Please repeat the passage of the bankruptcy order below word for word, between "The Court has" and "will be denied.", inclusive.

# [Extract]
○ ○ ○ ○

ORDER DENYING CONFIRMATION OF PLAN
Mary Grace Diehl, U.S. Bankruptcy Court JudgeThis case presents two issues of first impression in the Eleventh Circuit: (1) whether separate classification of unsecured claimants is permissible in a Chapter 11 plan of reorganization in order to create an impaired, consenting class as required by 11 U.S.C. § 1129(a)(10); and, (2) whether the absolute priority rule is *824applicable post-BAPCPA1 in Chapter 11 cases where the debtor is an individual. These issues arise in connection with the Amended Proposed Combined Plan of Reorganization and Disclosure Statement of Debtors named above as filed in this case on December 21, 2014 (Docket No. 94). The Court held a hearing on confirmation on February 5, 2015, at which time objections were asserted by the United States Trustee as well as an unsecured creditor, Auto-Owners Insurance Company (“Auto-Owners”) (collectively referred to as the “Objectors”). At the hearing, the Court requested briefs setting forth additional authority on the two specific legal issues set forth above.
The Court has considered the briefs as filed along with the record in connection with this matter and upon review of same, finds and concludes that Debtors’ plan im-permissibly classifies the unsecured deficiency claim of Auto-Owners and further, that the plan violates the absolute priority rule. Therefore, confirmation will be denied.
I. Classification of Auto-Owners’ Unsecured Claim In Debtors’ Plan
To confirm Debtors’ plan, the Court must determine that both the plan and its Debtor-proponents have fully complied with the requirements of Section 1129 of the Bankruptcy Code. See 11 U.S.C. § 1129. Under Section 1129(a)(1), the plan must comply with “applicable provisions” of the Code including Sections
1122 and 1123. In particular, Section 1122(a) governs the classification of claims, and while it does not require that all substantially similar claims be placed in the same class, it does require that all claims or interests placed in a specific class be “substantially similar.” Debtors’ plan treats the holders of general unsecured claims through three sub-classes, to wit; Class 2(a) “Small Claims,” Class 2(b) “[Other] General Unsecured Claims,” and, Class 2(c) “Special unsecured claim (deficiency claim).” Class 2(c) consists solely of the unsecured claim of Auto-Owners in the amount of $1,146,716.70.2 Claims in Class 2(b) and 2(c) are treated the same: each receives a.pro-rata share from a fund totaling $274,952.20. The fund will be created from quarterly payments made by Debtors over a sixty month period. See Plan, pp. 6-8 (Docket No. 94).

○ ○ ○ ○

# [Records provided]
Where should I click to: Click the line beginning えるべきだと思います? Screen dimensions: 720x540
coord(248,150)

○ ○ ○ ○

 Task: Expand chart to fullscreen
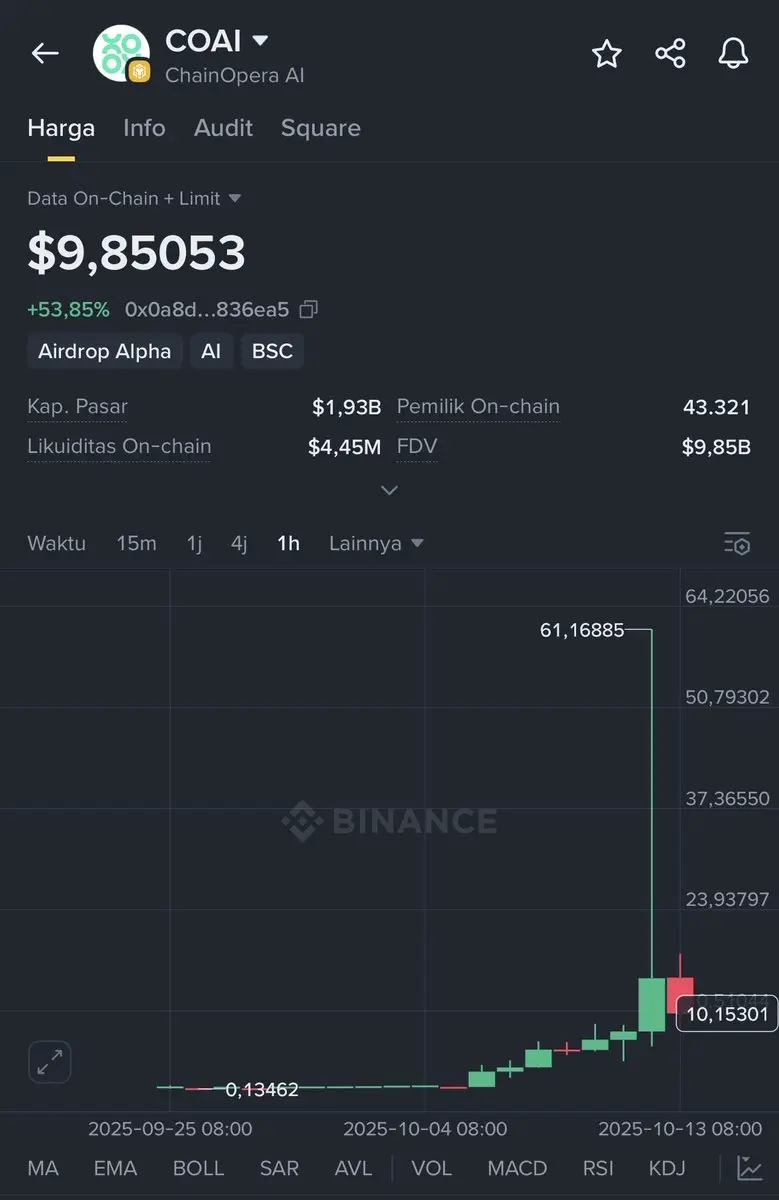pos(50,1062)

○ ○ ○ ○

# [Expected answer]
The Court has considered the briefs as filed along with the record in connection with this matter and upon review of same, finds and concludes that Debtors’ plan im-permissibly classifies the unsecured deficiency claim of Auto-Owners and further, that the plan violates the absolute priority rule. Therefore, confirmation will be denied.